Entries on target coordinates
/---
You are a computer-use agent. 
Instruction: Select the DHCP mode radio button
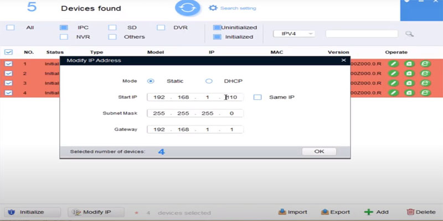point(209,81)
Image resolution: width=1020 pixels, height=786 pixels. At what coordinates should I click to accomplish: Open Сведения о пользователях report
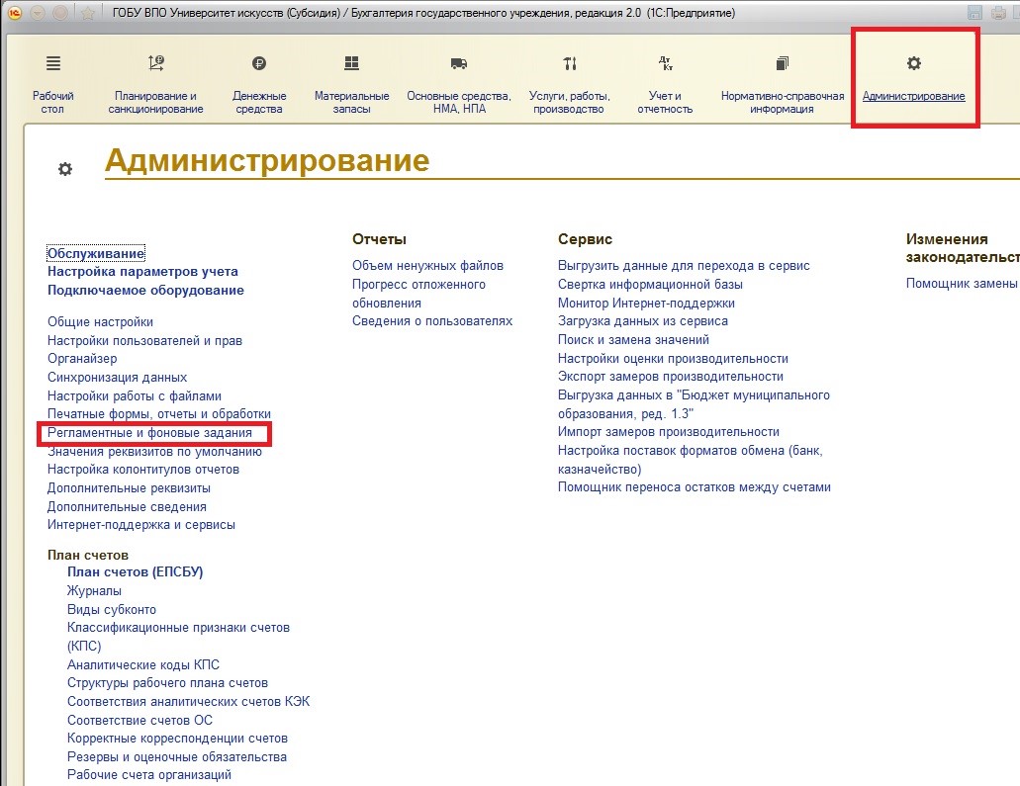point(432,320)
\---
*Description of the task*
Extract the lines of the data starting at the line that contains "Image resolution: width=1020" and ending at the end of the data, reproducing them verbatim. Omit the pictures from your answer.

*Problem solution*
Image resolution: width=1020 pixels, height=786 pixels. At what coordinates should I click to accomplish: Open Сведения о пользователях report
point(432,320)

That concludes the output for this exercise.